*** EXCERPTED TEXT ***

Sun Pharmaceuticals shares gained over 2.50 per cent in the early trade on Wednesday following better-than-expected Q1 earnings in terms of sales and operating profit margins.
For the quarter ended June 2015, the company reported a consolidated net profit of Rs 1,390.51 crore, down 65.5 per cent, against Rs 478.96 crore in the corresponding quarter a year ago. The company reported its Q1 result on Tuesday post market hours.
At 10.19 am, shares of pharma major were trading 2.44 per cent higher at Rs 862.30. It opened at Rs 844 and has touched a high and low of Rs 867.80 and Rs 844, in trade so far. Market experts believe the share price of the company can go above Rs 900 in the next few quarters.
Net sales of the company jumped 66.09 per cent year-on-year (yoy) to Rs 6,522.16 crore against Rs 3,926.85 crore in the same quarter last year. The sales growth was driven by the Indian formulation market (Rs 1, 784 crore), which posted a yoy growth of 11 per cent, while the US (Rs 3,090 crore), posted a yoy growth of 2.2 per cent. Other regions ROW (Rs 575 crore) and emerging markets (Rs 845 crore), posted a yoy dip of 2 per cent and 10.4 per cent, respectively.
According to Angel Broking, the sales came in at Rs 6,522 crore against Rs 6,200 crore as expected, a yoy growth of 3.3 per cent. On the operating front, the gross margins came in at 73.7 per cent against 74.4 per cent expected and 73.9 per cent in 1QFY2015. The operating profit margin consequently has come in at 24.8 per cent in 1QFY2016 against 25.8 per cent expected and 30.3 per cent in 1QFY2015. The yoy dip in margins is on back of the other expenditure which has moved up by 18 per cent yoy, while staff cost inched up by 11.9 per cent yoy. The brokerage house believe the share price of the company can touch Rs 950 in the next few quarters.

*** End of EXCERPTED TEXT ***
*** DATA LISTING ***

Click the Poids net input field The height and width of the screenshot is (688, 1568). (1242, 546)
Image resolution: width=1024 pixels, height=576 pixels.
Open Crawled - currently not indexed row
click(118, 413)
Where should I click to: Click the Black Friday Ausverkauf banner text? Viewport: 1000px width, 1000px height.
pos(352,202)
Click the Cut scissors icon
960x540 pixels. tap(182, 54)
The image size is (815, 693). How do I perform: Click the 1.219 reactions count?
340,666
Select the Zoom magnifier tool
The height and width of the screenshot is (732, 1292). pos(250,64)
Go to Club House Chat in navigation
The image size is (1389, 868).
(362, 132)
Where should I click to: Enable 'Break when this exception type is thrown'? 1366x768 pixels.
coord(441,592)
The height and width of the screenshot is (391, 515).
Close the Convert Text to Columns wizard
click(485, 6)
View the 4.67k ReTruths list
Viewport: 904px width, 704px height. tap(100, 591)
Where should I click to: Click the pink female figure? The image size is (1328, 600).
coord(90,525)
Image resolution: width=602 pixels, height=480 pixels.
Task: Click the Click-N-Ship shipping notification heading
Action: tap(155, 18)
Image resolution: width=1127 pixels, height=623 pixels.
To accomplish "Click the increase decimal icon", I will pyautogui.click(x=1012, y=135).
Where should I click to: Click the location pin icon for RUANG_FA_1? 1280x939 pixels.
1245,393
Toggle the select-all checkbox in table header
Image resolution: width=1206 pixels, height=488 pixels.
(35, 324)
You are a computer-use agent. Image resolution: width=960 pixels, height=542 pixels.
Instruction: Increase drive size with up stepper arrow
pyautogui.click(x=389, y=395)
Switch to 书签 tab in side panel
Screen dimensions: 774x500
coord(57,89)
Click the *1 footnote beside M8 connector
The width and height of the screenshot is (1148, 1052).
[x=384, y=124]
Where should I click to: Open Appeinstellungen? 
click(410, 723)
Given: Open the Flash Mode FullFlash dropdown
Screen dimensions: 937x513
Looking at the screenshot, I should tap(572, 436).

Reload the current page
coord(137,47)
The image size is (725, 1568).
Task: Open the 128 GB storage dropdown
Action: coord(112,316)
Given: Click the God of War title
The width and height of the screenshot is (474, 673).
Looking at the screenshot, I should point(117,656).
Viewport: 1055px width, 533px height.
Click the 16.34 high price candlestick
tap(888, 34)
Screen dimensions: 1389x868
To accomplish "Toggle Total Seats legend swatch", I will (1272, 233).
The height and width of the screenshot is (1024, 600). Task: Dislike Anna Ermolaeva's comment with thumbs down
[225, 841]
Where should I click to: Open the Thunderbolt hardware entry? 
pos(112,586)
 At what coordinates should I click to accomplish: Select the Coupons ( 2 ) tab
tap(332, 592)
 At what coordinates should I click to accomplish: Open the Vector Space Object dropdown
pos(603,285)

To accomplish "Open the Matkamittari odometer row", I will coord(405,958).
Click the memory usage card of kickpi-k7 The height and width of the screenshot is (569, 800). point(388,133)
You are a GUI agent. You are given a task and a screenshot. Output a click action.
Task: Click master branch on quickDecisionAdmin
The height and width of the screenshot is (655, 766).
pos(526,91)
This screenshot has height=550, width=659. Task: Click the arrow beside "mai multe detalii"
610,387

*** End of DATA LISTING ***

WORK INSTRUCTION 1
Check each statement against the Sun Pharmaceuticals article and answer yes or no, quoting the words from the article that decide it. (a) The shares opened at Rs 844. (b) Staff cost rose 18 per cent year-on-year. (c) Emerging markets posted a year-on-year dip of 10.4 per cent.
WORK INSTRUCTION 2
According to the Sun Pharmaceuticals article, what gross margin had Angel Broking expected?
WORK INSTRUCTION 3
Extend the Sun Pharmaceuticals article past its final sentence.

RESPONSE AREA 1
(a) Yes: "It opened at Rs 844"
(b) No: "staff cost inched up by 11.9 per cent yoy"
(c) Yes: "emerging markets (Rs 845 crore), posted a yoy dip of 2 per cent and 10.4 per cent, respectively"

RESPONSE AREA 2
74.4 per cent.

RESPONSE AREA 3
Reported net profit for the last quarter (April-June 2015) was adversely impacted by the one-time items as well as exceptional charges of Rs 685 crore. These exceptional charges relate to impairment of fixed assets and goodwill and other related costs and have arisen on account of integration and optimisation measures.
A research note by KR Choksey Shares & Securities said, “Sun Pharma result was in line with our estimates. Ranbaxy’s consolidation initiatives will have an impact in near term but it will generate synergies in long term. Regulatory challenges and onetime cost related expenses will take a hit on earnings in 2015-16 but we expect synergies from Ranbaxy merger to start arising from FY17 onwards. Management has guided synergy benefits of $300 million by 2018. At current market price, the stock is trading at 25x FY17E. We maintain accumulate rating on the stock with the target price of Rs 910.”
Sun Pharma management highlighted that some of expenses related to integration and cost related to clinical development of Tildrakizumab will continue in subsequent quarters.
The scrip closed 2.90 per cent higher at Rs 866.25 on Wednesday.